Activity
Transcribe word for word the lines below from the line with "1521x424 pixels." through the line with "Open the 快捷访问", ends included.

Information shown
────
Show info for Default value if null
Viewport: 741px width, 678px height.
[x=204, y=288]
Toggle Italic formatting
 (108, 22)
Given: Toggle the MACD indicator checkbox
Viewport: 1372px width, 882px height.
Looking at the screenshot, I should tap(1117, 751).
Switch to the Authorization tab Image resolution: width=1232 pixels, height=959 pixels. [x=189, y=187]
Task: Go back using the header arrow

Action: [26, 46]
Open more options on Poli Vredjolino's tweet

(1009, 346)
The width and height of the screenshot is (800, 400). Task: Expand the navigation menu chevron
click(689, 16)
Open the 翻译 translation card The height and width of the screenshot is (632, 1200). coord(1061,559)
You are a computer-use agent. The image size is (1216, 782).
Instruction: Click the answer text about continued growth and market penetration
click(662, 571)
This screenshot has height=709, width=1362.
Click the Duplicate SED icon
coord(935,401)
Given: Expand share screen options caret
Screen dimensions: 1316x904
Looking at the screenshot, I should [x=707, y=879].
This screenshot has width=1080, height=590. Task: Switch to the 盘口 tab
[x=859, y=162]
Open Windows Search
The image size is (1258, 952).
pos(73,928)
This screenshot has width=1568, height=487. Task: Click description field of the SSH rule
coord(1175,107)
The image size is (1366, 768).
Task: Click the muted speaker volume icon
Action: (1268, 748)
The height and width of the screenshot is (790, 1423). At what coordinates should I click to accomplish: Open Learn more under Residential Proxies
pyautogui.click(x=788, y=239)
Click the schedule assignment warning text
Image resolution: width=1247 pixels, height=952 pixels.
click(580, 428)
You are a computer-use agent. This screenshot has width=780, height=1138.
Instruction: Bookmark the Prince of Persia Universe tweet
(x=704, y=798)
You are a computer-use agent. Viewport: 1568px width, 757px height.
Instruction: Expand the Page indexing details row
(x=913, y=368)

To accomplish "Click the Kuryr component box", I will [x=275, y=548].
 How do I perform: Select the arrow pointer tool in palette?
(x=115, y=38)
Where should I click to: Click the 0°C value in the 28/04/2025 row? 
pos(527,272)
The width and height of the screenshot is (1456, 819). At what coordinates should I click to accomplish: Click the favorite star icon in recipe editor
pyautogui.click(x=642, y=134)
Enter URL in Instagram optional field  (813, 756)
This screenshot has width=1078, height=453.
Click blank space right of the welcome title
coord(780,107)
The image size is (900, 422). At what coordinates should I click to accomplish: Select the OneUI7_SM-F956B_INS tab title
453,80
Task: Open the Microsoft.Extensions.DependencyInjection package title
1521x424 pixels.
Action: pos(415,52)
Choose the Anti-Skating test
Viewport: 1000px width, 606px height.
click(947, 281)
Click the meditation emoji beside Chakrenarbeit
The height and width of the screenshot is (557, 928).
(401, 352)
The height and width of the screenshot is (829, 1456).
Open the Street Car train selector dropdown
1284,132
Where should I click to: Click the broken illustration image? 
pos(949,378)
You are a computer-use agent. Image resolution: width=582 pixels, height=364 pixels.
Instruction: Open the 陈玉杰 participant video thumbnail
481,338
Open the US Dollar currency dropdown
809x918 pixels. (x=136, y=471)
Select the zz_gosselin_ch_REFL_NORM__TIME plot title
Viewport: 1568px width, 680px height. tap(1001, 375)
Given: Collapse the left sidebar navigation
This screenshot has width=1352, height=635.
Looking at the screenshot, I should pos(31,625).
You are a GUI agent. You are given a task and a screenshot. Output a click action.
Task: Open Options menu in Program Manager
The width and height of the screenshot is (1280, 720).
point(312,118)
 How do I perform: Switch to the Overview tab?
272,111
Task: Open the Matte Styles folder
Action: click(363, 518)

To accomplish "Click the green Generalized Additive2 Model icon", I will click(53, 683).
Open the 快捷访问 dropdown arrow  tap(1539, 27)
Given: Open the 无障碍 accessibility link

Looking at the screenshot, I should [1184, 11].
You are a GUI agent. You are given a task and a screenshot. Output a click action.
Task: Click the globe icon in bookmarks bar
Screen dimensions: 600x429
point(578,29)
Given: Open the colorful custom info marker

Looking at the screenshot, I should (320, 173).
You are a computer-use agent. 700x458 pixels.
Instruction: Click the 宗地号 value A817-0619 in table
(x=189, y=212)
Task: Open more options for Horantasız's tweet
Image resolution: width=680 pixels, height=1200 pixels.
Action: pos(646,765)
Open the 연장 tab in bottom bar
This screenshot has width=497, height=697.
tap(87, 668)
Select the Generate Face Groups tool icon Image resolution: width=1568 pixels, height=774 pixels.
────
Output for this exercise
1521x424 pixels.
Action: pos(415,52)
Choose the Anti-Skating test
Viewport: 1000px width, 606px height.
click(947, 281)
Click the meditation emoji beside Chakrenarbeit
The height and width of the screenshot is (557, 928).
(401, 352)
The height and width of the screenshot is (829, 1456).
Open the Street Car train selector dropdown
1284,132
Where should I click to: Click the broken illustration image? 
pos(949,378)
You are a computer-use agent. Image resolution: width=582 pixels, height=364 pixels.
Instruction: Open the 陈玉杰 participant video thumbnail
481,338
Open the US Dollar currency dropdown
809x918 pixels. (x=136, y=471)
Select the zz_gosselin_ch_REFL_NORM__TIME plot title
Viewport: 1568px width, 680px height. tap(1001, 375)
Given: Collapse the left sidebar navigation
This screenshot has width=1352, height=635.
Looking at the screenshot, I should pos(31,625).
You are a GUI agent. You are given a task and a screenshot. Output a click action.
Task: Open Options menu in Program Manager
The width and height of the screenshot is (1280, 720).
point(312,118)
 How do I perform: Switch to the Overview tab?
272,111
Task: Open the Matte Styles folder
Action: click(363, 518)

To accomplish "Click the green Generalized Additive2 Model icon", I will click(53, 683).
Open the 快捷访问 dropdown arrow  tap(1539, 27)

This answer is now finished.